When Mikael Yvesand wrote "Häng City" he did not see himself as an author. The text about a small gang of boys, on the border between childhood and adolescence, who planlessly drive around in Luleå during the summer vacation, was written in secret.
I just sat and wrote like a blog post, which never ended, in a Word document, he says.
"Like a nightmare"
With book two, it has not been possible to pretend that no one will ever read what he writes. But he has not wanted to pamper readers who have fallen for the tone and time description in the debut. Yvesand describes "Våran pojke" as "a little harder, a little darker, maybe not quite as much humor".
For me, it's quite like a nightmare. I love nightmares, it's the best I know to dream nightmares, to try to bring things from them, because it's strangely enough no darkness that I don't think can be handled.
Johan in "Våran pojke" grows up with his nerdy friends in a nameless city. In connection with high school, they disperse and he becomes suddenly very lonely. Without it being really intended, he commits two murders - one of them on a little boy.
If there is any underlying theme in what I have written, it is probably how loneliness can change and even destroy a person, he says.
"No self-confidence"
The murders occur, like in passing, at the same time as an absurd parallel story unfolds. The neighbor Jonna receives a visit from a persistent stranger who demands to be allowed to conduct investigative activities from her apartment, while her boyfriend inexplicably becomes younger and younger. Mikael Yvesand tells that there was initially a third, even more twisted story in the book - but that the publisher suggested that it should be removed.
I have, like, no self-confidence when it comes to my writing. I know exactly what I like, but if my publisher says remove these ten pages, then it will be a better book, so I think it will be ten pages from what I want, but I trust them, he says.
Even though the book is not autobiographical, he has taken much of the feeling from the time around the high school years.
Those years 2004-2006 were right in the middle of my life. You were, like, completely alone, very ugly, had a lot of acne, didn't want to be seen, had no money and started thinking that it's probably damn over for me.
Now I'm well okay, but it feels like it's not many millimeters from it could have become something completely different.
Born: 1986 in Luleå.
Works: Full-time at Stim, writes in the evenings, weekends and on vacation.

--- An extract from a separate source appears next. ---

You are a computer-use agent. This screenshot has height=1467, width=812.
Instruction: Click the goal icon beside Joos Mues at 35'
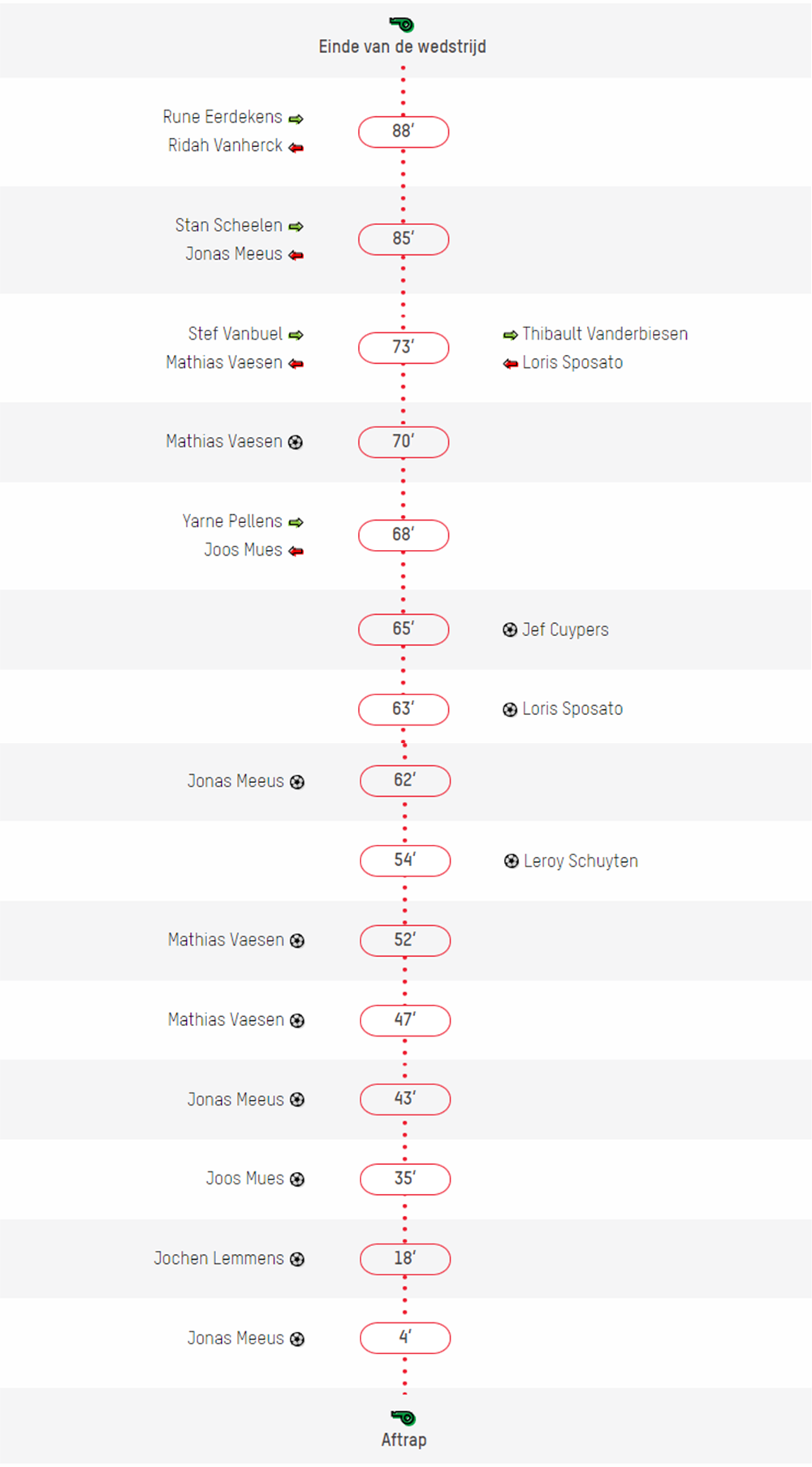click(x=297, y=1179)
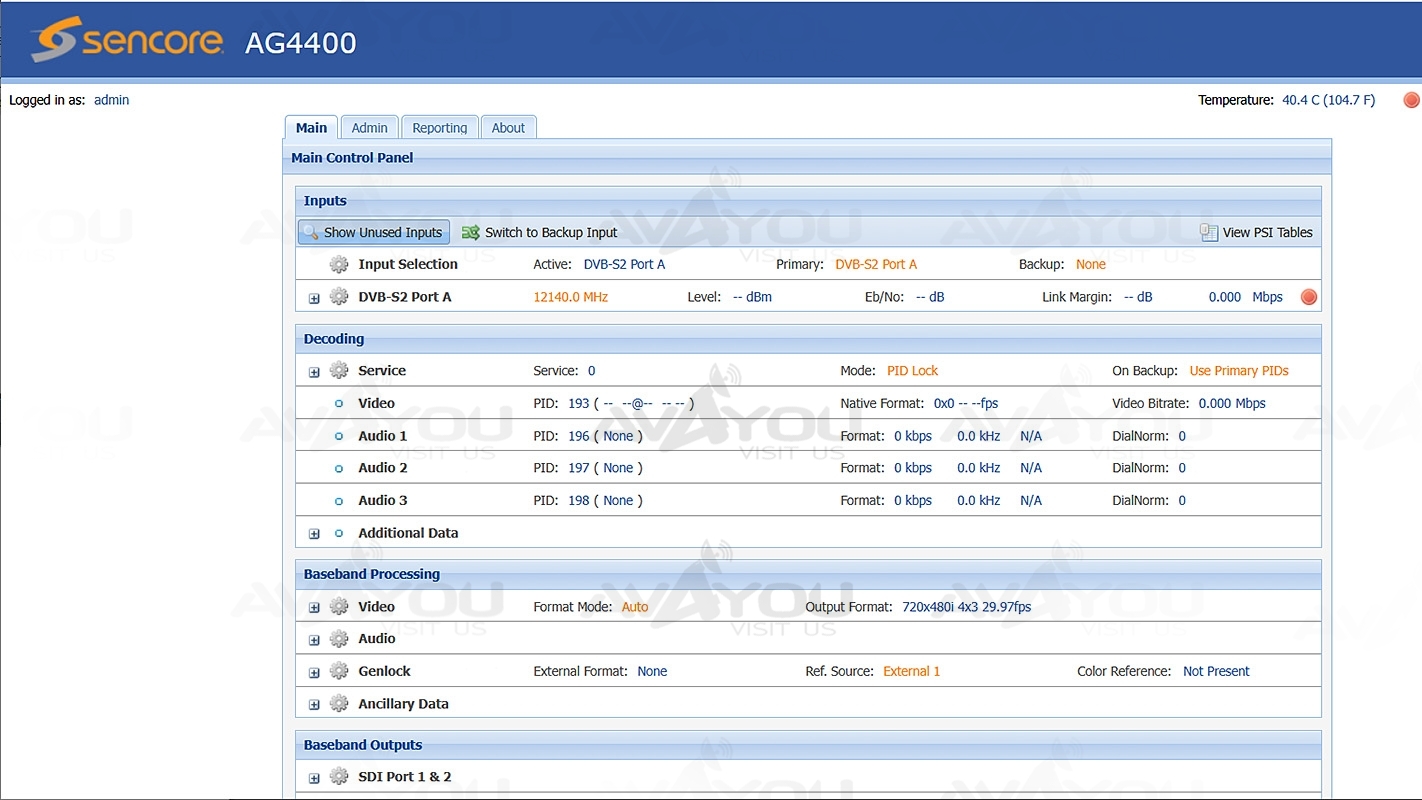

Background: Debuted in 2022 with the novel "Häng City" which was awarded the Borås Tidning debutant prize. It was also nominated for several other prizes.
Is: Fascinated by the police's preliminary investigations and often reads so-called fup: ar.
About the Linköping murders that occurred in 2004 when he was in high school: "I fantasized a lot about who could have done this thing and thought I saw someone who resembled me or people you remembered. That it was probably not an evil person, but a lonely and confused person, that it just happened to happen."
About finding writing time: "On Fridays, I usually go to some bar and sit in a corner with AirPods and write on the phone. I would never be able to write a whole book like that, but it's usually possible to use loose half hours in that way."